»»

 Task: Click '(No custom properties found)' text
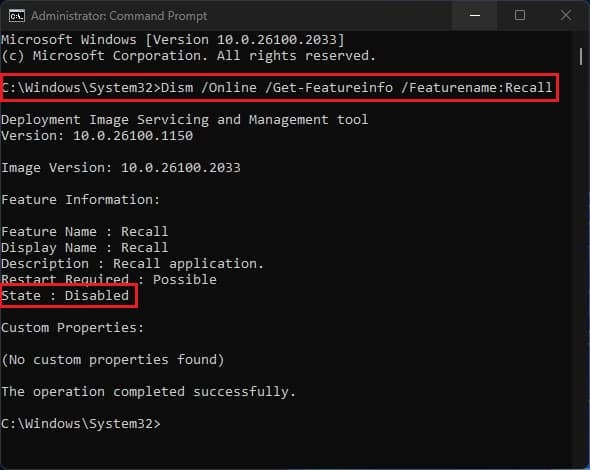[x=113, y=360]
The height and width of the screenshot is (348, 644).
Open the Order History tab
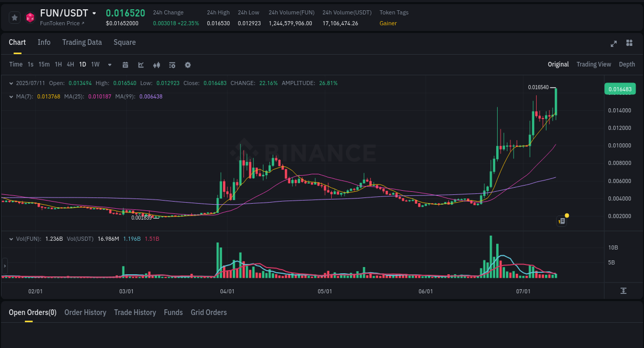85,312
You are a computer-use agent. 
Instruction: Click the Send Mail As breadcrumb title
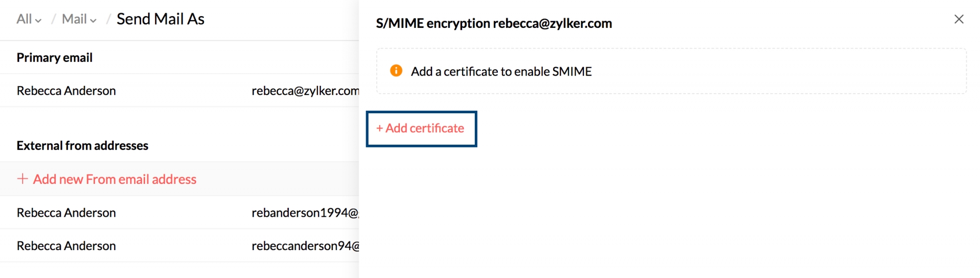(160, 19)
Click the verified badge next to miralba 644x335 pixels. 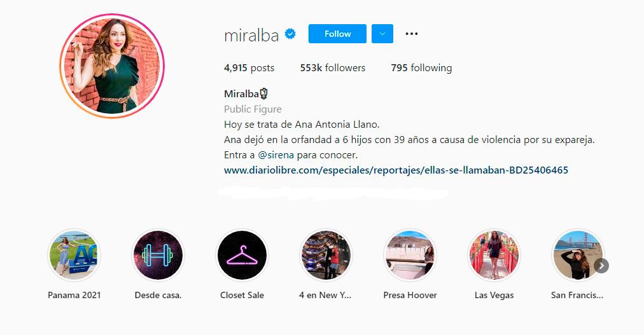tap(290, 34)
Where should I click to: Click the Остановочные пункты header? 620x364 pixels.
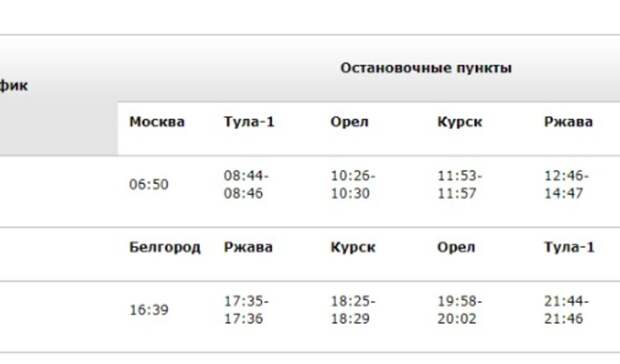pyautogui.click(x=426, y=68)
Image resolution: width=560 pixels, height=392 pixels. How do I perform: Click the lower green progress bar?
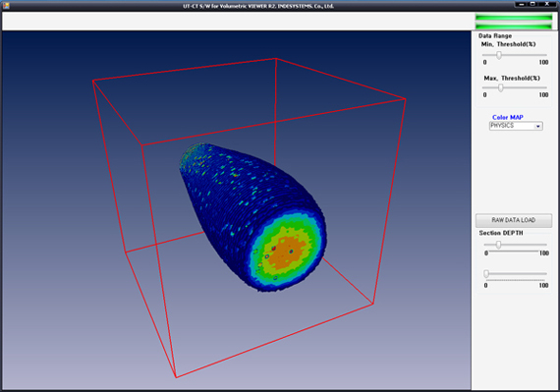click(x=514, y=26)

««

Only the lines from the one containing "Image resolution: width=560" through the final line of the listing should be reproduced, exactly and with no pictures.

Image resolution: width=560 pixels, height=392 pixels. How do I perform: Click the lower green progress bar?
click(x=514, y=26)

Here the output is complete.